◆ **Exercise**
Starting at the line that contains "This screenshot has width=1280, height=806.", output each line through the end of the data exactly, and nothing more.

== Material provided ==

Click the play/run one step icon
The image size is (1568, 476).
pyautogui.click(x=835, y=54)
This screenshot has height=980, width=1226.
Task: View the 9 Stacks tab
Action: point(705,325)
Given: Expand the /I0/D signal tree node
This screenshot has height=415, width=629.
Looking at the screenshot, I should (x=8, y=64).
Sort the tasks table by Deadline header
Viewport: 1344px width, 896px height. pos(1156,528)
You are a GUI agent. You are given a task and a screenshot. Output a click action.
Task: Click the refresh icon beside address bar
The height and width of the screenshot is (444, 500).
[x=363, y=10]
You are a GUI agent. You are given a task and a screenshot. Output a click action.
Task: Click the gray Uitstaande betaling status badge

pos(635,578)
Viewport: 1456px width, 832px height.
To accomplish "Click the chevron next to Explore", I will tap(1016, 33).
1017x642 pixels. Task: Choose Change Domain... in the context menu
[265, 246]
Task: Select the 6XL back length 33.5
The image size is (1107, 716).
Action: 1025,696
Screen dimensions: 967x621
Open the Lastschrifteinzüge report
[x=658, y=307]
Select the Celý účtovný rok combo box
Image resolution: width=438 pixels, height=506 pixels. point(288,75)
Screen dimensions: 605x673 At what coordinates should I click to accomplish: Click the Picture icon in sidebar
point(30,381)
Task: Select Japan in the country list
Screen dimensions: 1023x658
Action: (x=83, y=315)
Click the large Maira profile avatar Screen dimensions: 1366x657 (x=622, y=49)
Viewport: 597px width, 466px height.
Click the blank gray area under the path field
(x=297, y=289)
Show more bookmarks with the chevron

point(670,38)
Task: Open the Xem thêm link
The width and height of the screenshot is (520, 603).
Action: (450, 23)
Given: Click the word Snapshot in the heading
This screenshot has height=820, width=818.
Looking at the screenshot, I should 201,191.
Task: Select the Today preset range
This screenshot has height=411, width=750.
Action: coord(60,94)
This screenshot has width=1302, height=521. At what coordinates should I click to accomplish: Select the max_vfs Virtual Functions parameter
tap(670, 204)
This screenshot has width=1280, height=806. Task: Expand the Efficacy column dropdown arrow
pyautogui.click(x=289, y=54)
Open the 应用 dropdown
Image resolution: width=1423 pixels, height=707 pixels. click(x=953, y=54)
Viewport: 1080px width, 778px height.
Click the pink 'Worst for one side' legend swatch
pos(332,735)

===

◆ **Answer section**
This screenshot has width=1280, height=806. Task: Expand the Efficacy column dropdown arrow
pyautogui.click(x=289, y=54)
Open the 应用 dropdown
Image resolution: width=1423 pixels, height=707 pixels. click(x=953, y=54)
Viewport: 1080px width, 778px height.
Click the pink 'Worst for one side' legend swatch
pos(332,735)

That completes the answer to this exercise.